Wednesday, October 30, 2019
Transcript Abundance IS NOT THE SAME as protein abundance!
It's 2019....and I'm shocked that this even needs to be said to anyone, but it does. I know it doesn't have to be said to the brilliant people who, for some reason, come to this blog to read my rambling about proteomics, but -- hey -- maybe my annoyed rambling here will actually be useful to someone!
Here we go:
Transcript abundance does not correlate with protein abundance.
I'm going to throw in proof that I filtered on one criteria -- "does it say it in the title or abstract?" because the people you're going to need to say this to probably aren't reeeaaaal into reading. Heck, I'll even highlight it.
#1 It can, if you go on a gene by gene basis (and organism by organism) and throw in adjustment factors.
#2 --- Maybe this is a new finding? HINT: IT ISN'T!!!
In 2009, these authors suggest that you basically keep a list (it's going to be small) of the proteins where RNA abundance and protein abundance correlate. THEN you can trust the mRNA levels to be helpful for predicting protein abundance.
#3) Who's heard of these journals? Let's look at a really thoughtful review in something called Call? Sell?

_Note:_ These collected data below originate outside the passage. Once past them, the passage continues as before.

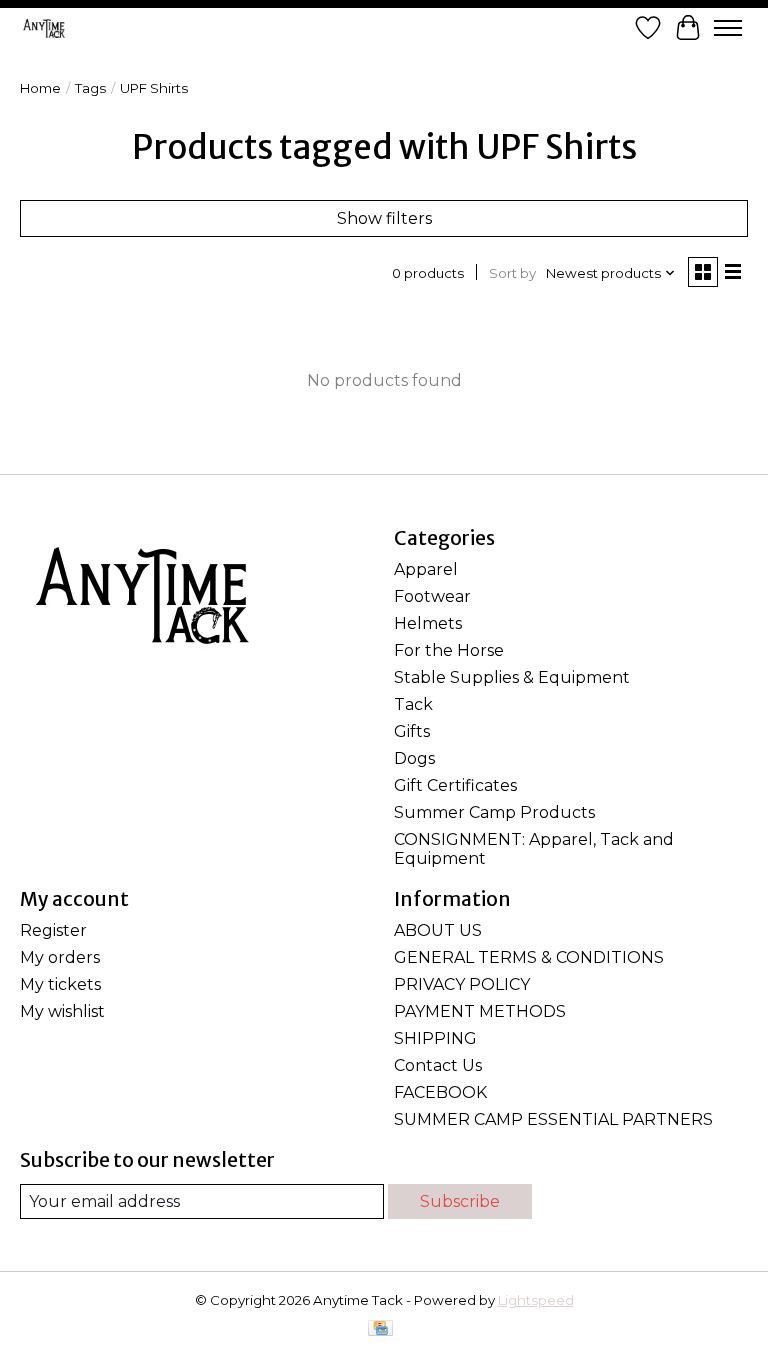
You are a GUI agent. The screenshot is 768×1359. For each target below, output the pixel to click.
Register (53, 930)
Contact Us (438, 1065)
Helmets (428, 623)
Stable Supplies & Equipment (512, 677)
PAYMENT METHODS (480, 1011)
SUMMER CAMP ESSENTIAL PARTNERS (553, 1119)
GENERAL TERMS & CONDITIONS (529, 957)
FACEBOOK (440, 1092)
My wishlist (62, 1011)
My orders (60, 957)
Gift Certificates (455, 785)
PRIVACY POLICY (462, 984)
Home (40, 88)
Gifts (412, 731)
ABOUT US (438, 930)
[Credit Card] (380, 1329)
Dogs (414, 758)
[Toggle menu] (728, 28)
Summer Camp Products (494, 812)
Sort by (512, 273)
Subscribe (460, 1201)
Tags (90, 88)
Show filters (384, 218)
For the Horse (449, 650)
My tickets (60, 984)
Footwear (432, 596)
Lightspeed (536, 1300)
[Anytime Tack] (44, 28)
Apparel (426, 569)
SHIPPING (435, 1038)
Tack (413, 704)
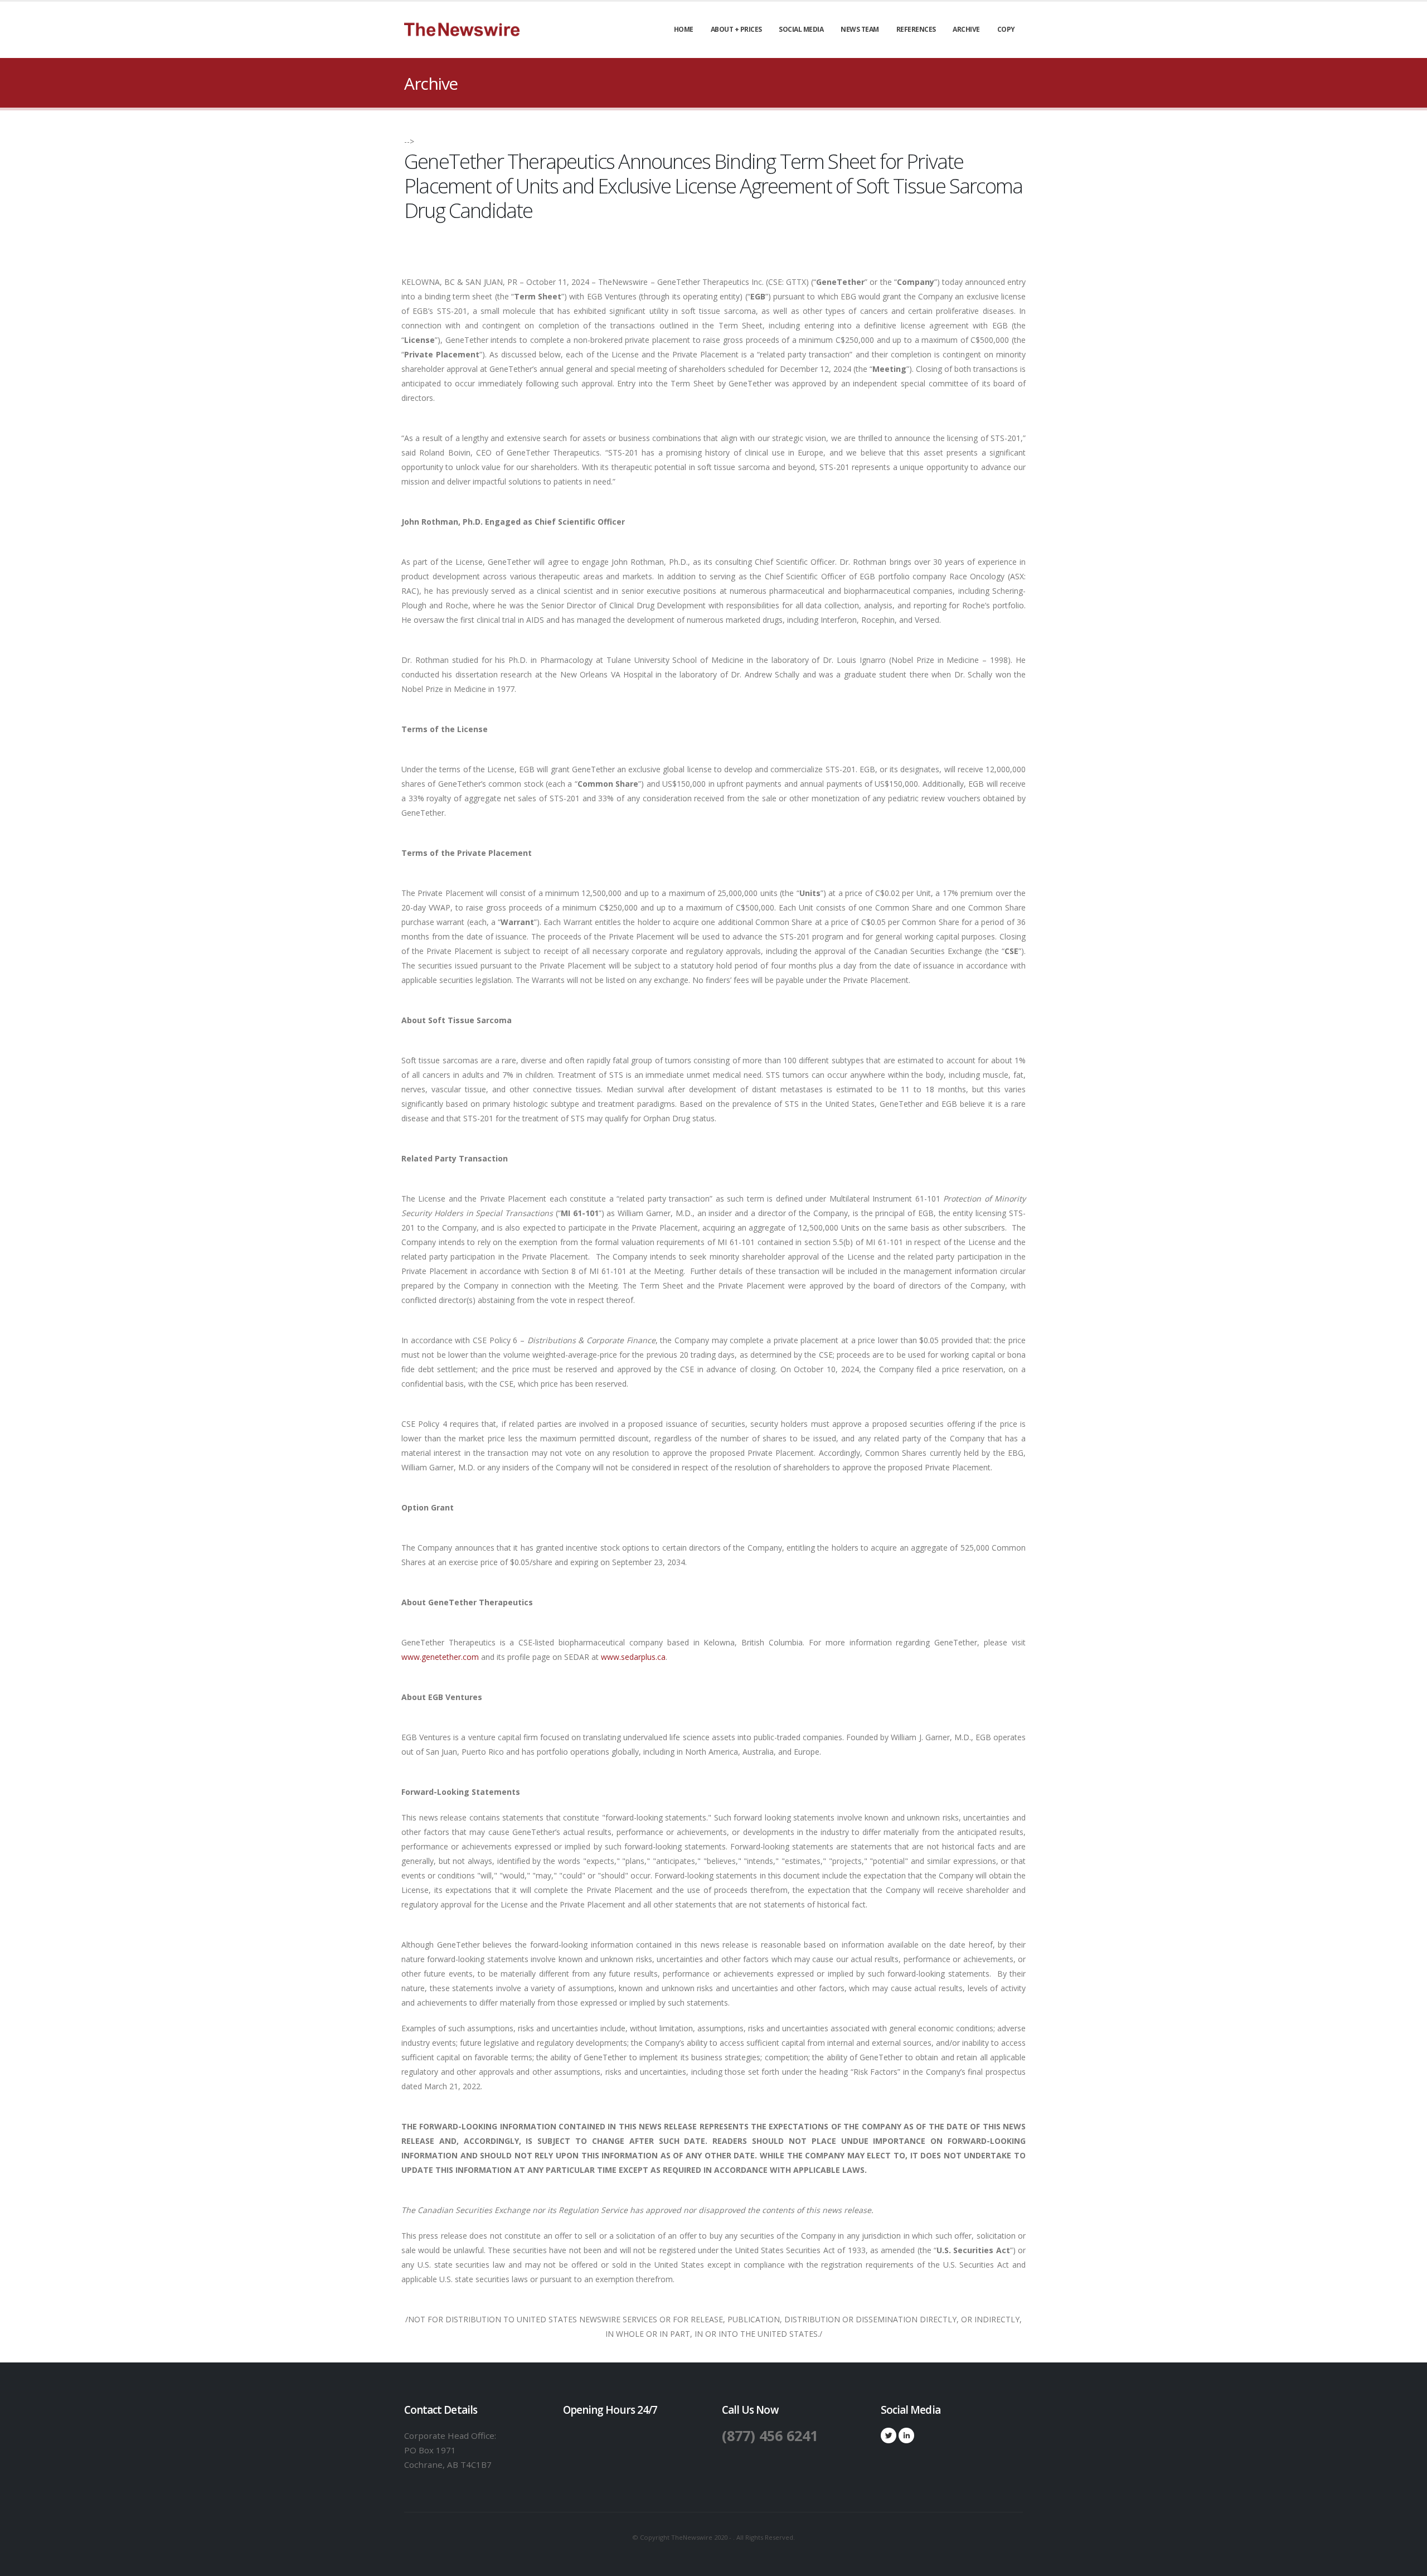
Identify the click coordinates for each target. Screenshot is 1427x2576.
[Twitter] (888, 2435)
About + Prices (736, 29)
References (916, 29)
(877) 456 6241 (770, 2435)
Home (683, 29)
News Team (860, 29)
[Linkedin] (906, 2435)
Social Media (801, 29)
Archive (966, 29)
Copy (1006, 29)
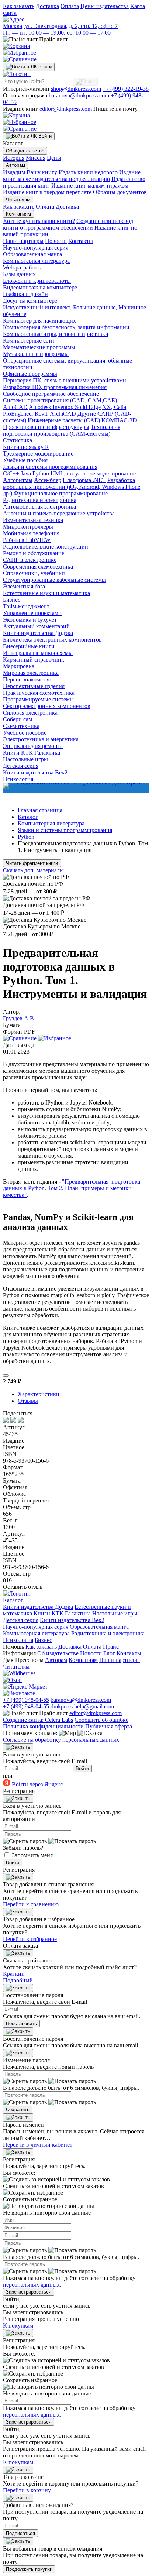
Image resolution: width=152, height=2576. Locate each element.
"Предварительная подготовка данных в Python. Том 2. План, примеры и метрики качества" (71, 1188)
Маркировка (18, 666)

I'm not even trying, yo. For real. I did a SILAC experiment (the gold standard for protein quantification) and RNA Microarrays on the same samples way way way back in the day. 1% overlap. Yes -- on an Orbitrap XL with SCX fractionation, I didn't get close to complete proteome coverage. I was PUMPED by a few thousand with quan. And microarrays died out for a very good reason (or should have, if they haven't).
1% overlap in quan. Yeah...my system was messed up...but, come one. You'd think by chance it would be better.